Category Tonnes (Million) Grade (g/t Au) Ounces (Million)
Indicated 8.9 3.27 939 000
Inferred 7.1 2.73 621 500

(Using a 1.0 g/t Au cut-off)

Initial capital cost of the project using a hydro-electric power source will amount to US$187 million (R1.3 billion), with ongoing capital of US$27.5 million (close to R200 million). Operating costs are estimated at US$217 per ounce, while life of mine operating costs will amount to more than US$238 per ounce.

Project economics were also run for the diesel power alternative, resulting in the following calculations:

  • Project capital expenditure of US$145 million (more than R1 billion) based on a 5% discount rate and gold price of US$600 per ounce
  • Average annual production of 198 000 ounces of gold per annum during initial five years of operations, and an average of 175 000 ounces of gold per annum over a seven-year mine life
  • Operating cash costs of US$265/oz for the initial five years, and an average of US$286/oz over the seven year mine life.

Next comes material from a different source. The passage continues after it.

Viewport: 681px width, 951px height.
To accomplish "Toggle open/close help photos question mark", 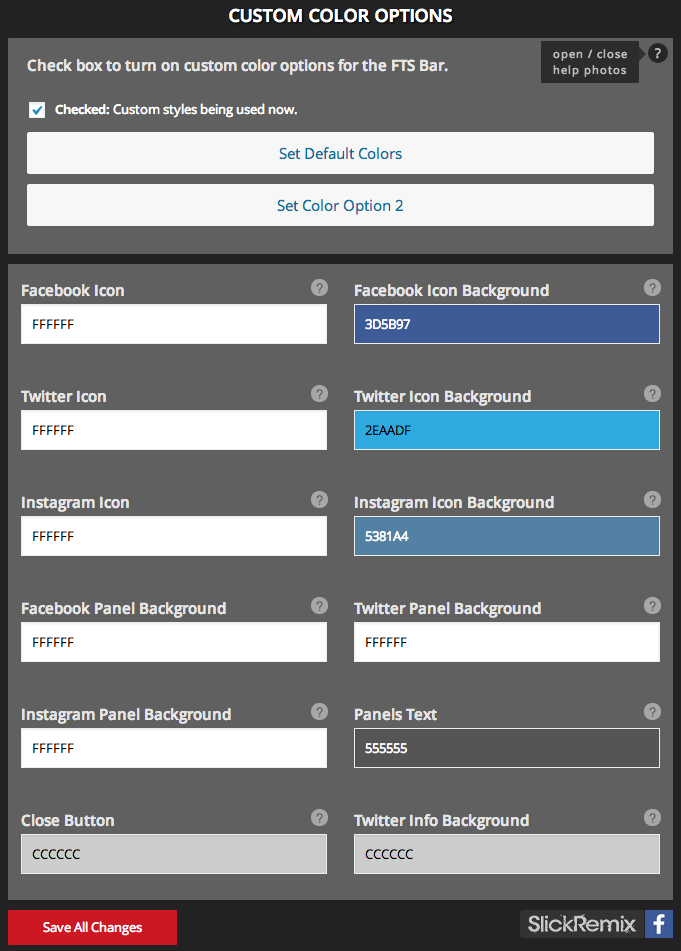I will [x=658, y=53].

Preliminary analysis of transport and accessibility, as well as a pre-feasibility, environmental baseline study including ecological, hydrological and socio-economic assessments, are being undertaken at Namoya, and initial indications are positive.

NEW ALTERNATIVES BEING SOUGHT
Banro is also actively pursuing a number of alternatives for enhancing and increasing the economics and financial returns relating to the Namoya project. These include delineating additional resources at Namoya within economic hauling distances, and also targeting new near– surface prospects that would allow deferral of underground mining to much later in the mine life.

The regional exploration potential is encouraging. The property was recently covered by a helicopter borne magnetic and radiometric survey which is being analysed, and anomalies will be tested later in the year.

As in the case of Twangiza, it is expected that the prefeasibility work on Namoya – scheduled for completion in late 2007 – will progress immediately into a definitive, full feasibility study, with completion targeted for the second half of 2008.

“The results of these preliminary assessments of our Twangiza and Namoya projects are extremely encouraging,” says Banro president and CEO Peter Cowley. “Both have the potential to generate significant cash flow based on projected low cash operating costs,” he adds.

“Our focus now is on further improving the economics of both projects by expanding their resource bases, optimising various other aspects, completing feasibility studies, and moving them along the development path and up the value curve. The very positive results from Twangiza and Namoya indicate the potential for production of plus 500 000 ounces per year of gold from these two projects, and the generation of very significant cash flows,” he concludes.